### PROBLEM
Your answer must be the exact lines from the one holding "Viewport: 849px width, 514px" through the last line of the records below, with no pictures.

### MATERIAL FOR THIS TASK
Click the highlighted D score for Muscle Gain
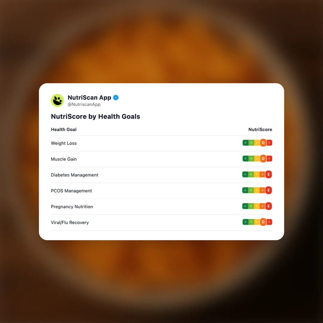The image size is (323, 323). (263, 159)
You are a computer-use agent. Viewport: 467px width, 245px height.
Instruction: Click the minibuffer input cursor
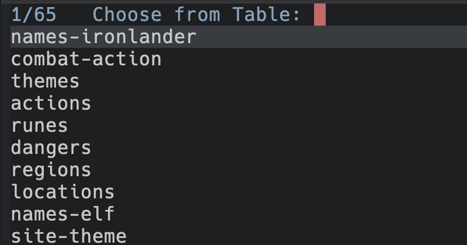pyautogui.click(x=319, y=14)
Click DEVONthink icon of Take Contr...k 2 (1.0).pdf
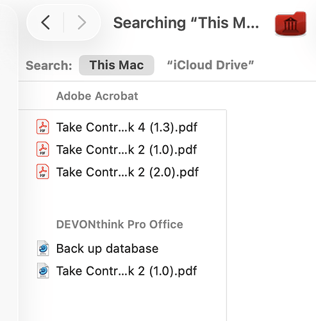 click(43, 271)
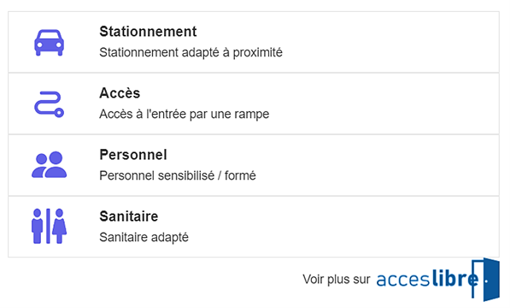Click the winding route access icon
This screenshot has width=510, height=308.
pyautogui.click(x=49, y=104)
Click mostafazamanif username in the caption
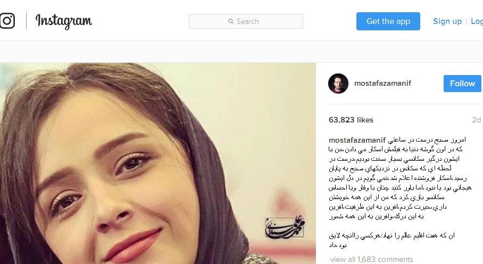This screenshot has width=483, height=264. point(357,140)
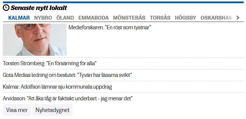
Task: Read Arvidsson's train travel article
Action: click(x=68, y=99)
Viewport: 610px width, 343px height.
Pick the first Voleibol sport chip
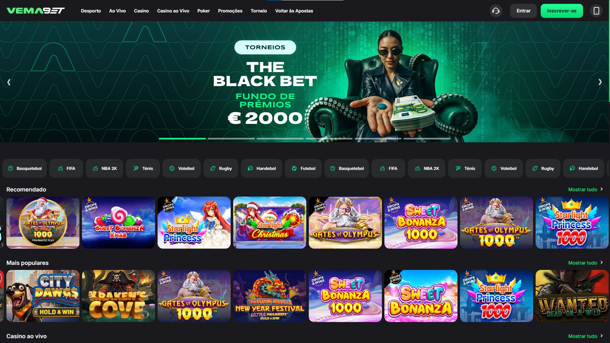181,168
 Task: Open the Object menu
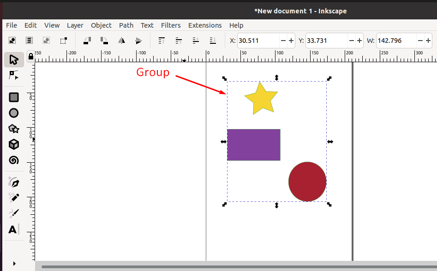pyautogui.click(x=101, y=25)
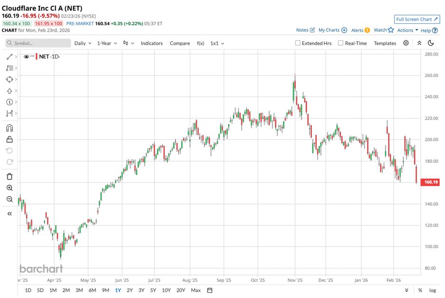The image size is (445, 298).
Task: Click the lock drawings icon
Action: (x=10, y=139)
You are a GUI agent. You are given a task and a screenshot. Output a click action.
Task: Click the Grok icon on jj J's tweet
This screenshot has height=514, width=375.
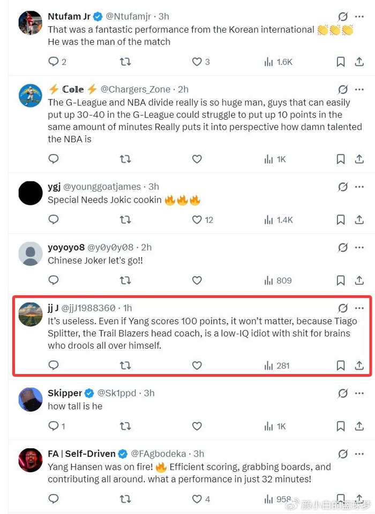pos(342,308)
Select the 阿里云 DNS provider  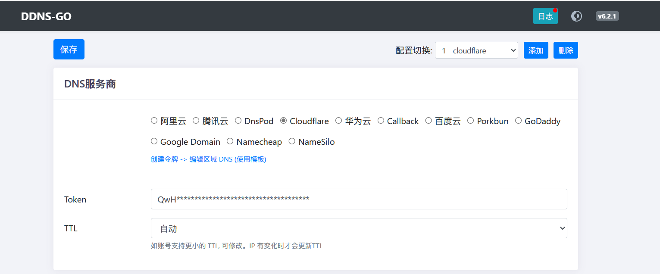click(154, 121)
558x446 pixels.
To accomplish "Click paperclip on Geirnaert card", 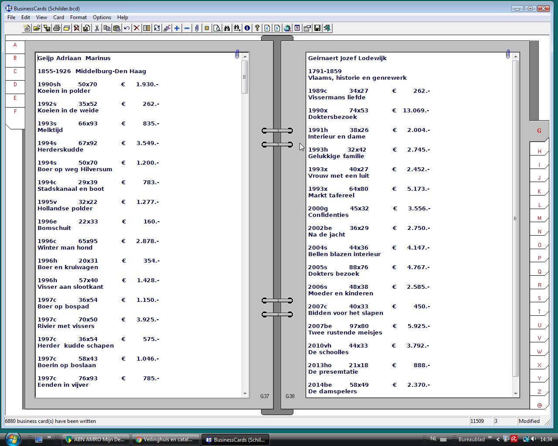I will coord(508,54).
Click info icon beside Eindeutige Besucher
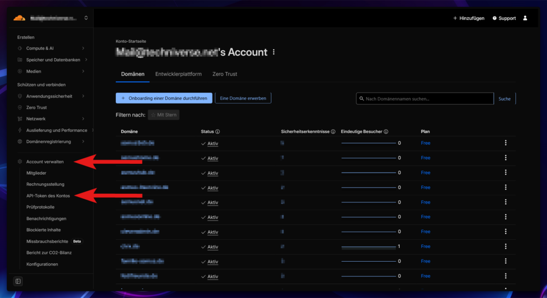 click(x=386, y=131)
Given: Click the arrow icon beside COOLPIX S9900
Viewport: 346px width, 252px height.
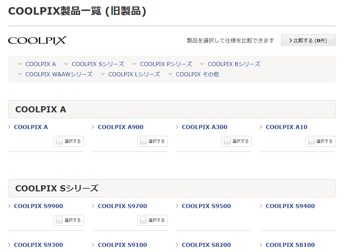Looking at the screenshot, I should (9, 206).
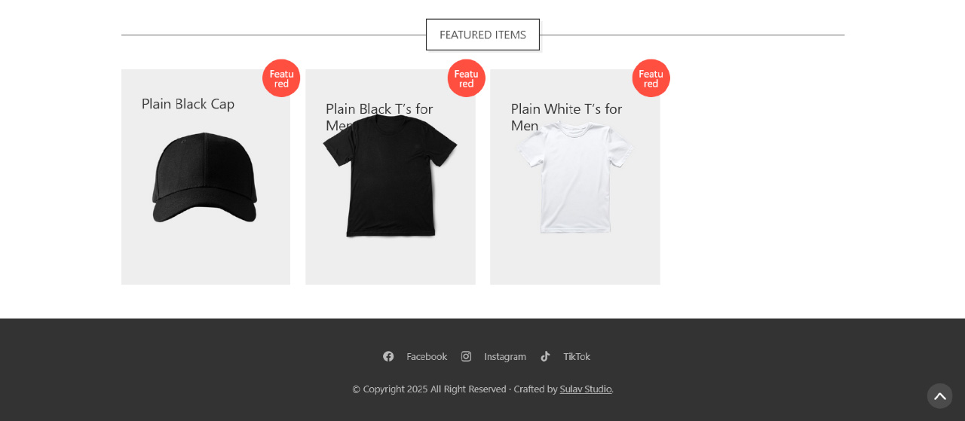
Task: Click the TikTok logo icon in footer
Action: 545,356
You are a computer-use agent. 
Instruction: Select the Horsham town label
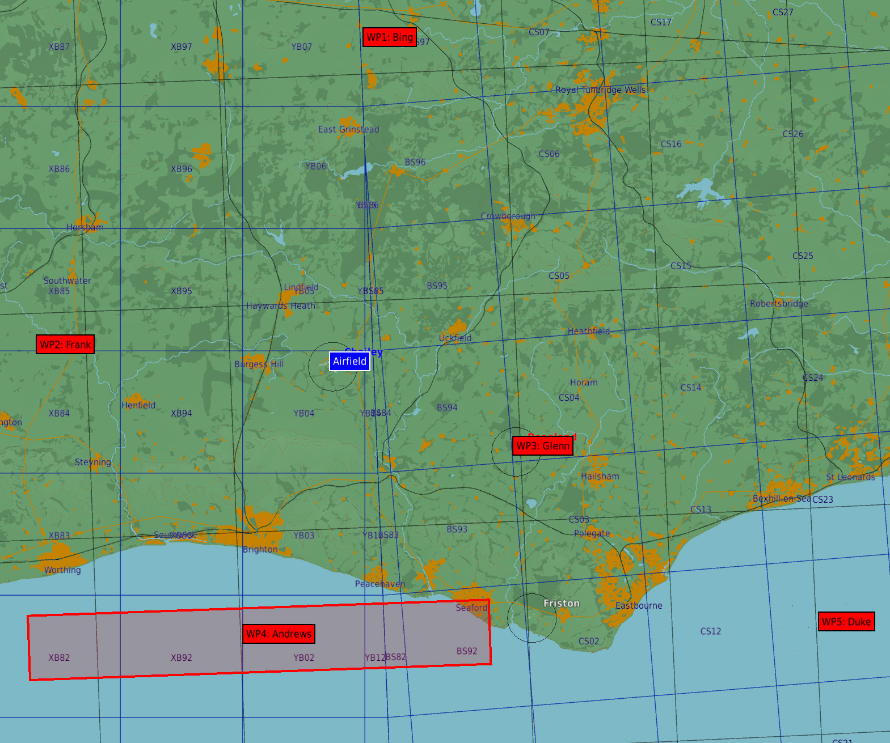pos(85,228)

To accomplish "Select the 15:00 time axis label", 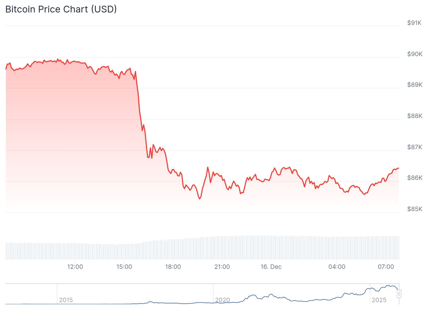I will [x=124, y=267].
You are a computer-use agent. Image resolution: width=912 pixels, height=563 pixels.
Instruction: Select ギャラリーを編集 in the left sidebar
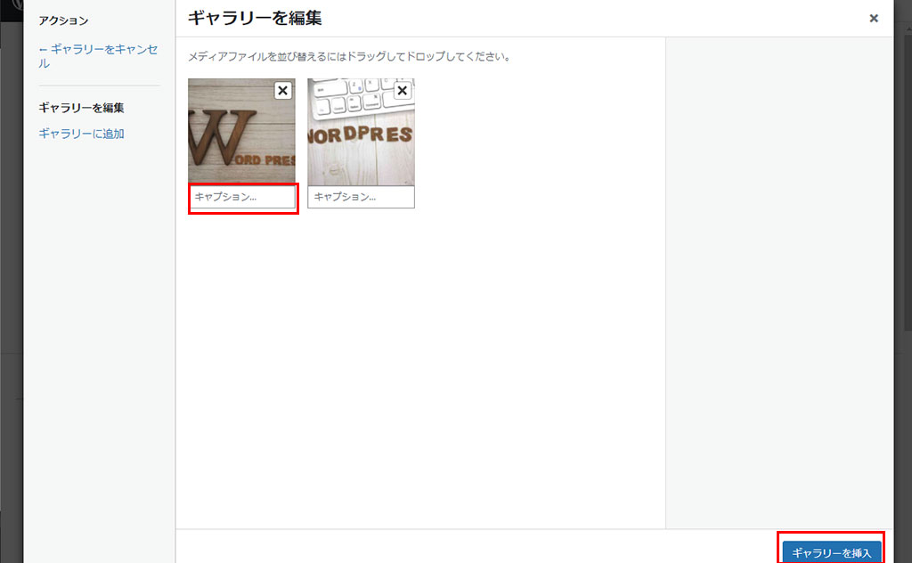point(81,108)
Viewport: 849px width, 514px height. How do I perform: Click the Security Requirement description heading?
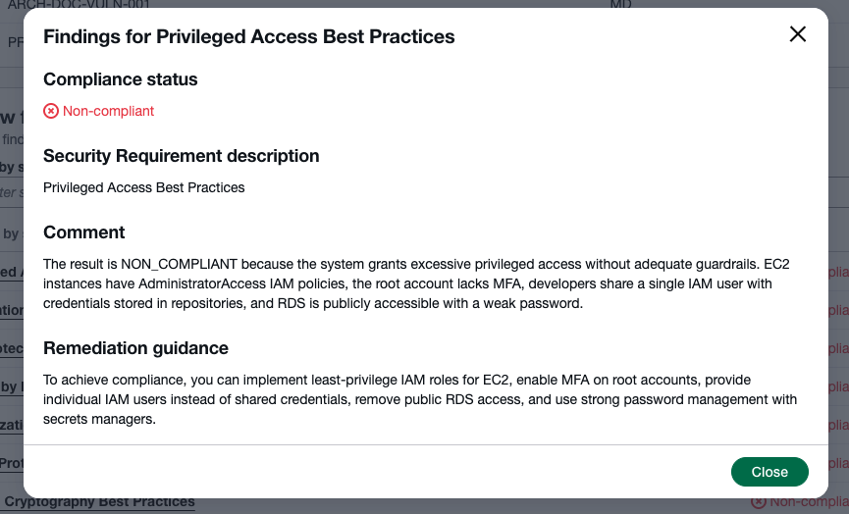(x=181, y=156)
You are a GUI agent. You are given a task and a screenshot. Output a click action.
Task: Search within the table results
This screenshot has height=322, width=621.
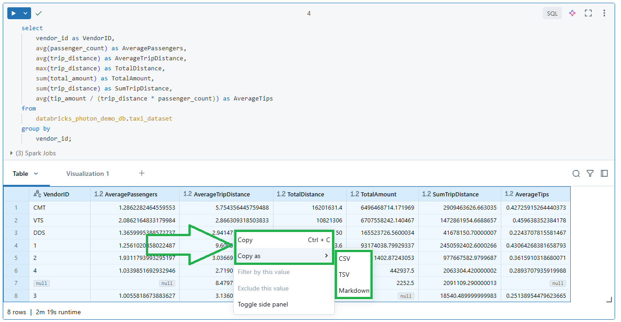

### OUTPUT BELOW
Viewport: 849px width, 514px height. How do I perform: Click the Security Requirement description heading?
(x=181, y=156)
You are a GUI agent. You are given a task and a screenshot. Output a click action.
Task: Search within the table results
This screenshot has height=322, width=621.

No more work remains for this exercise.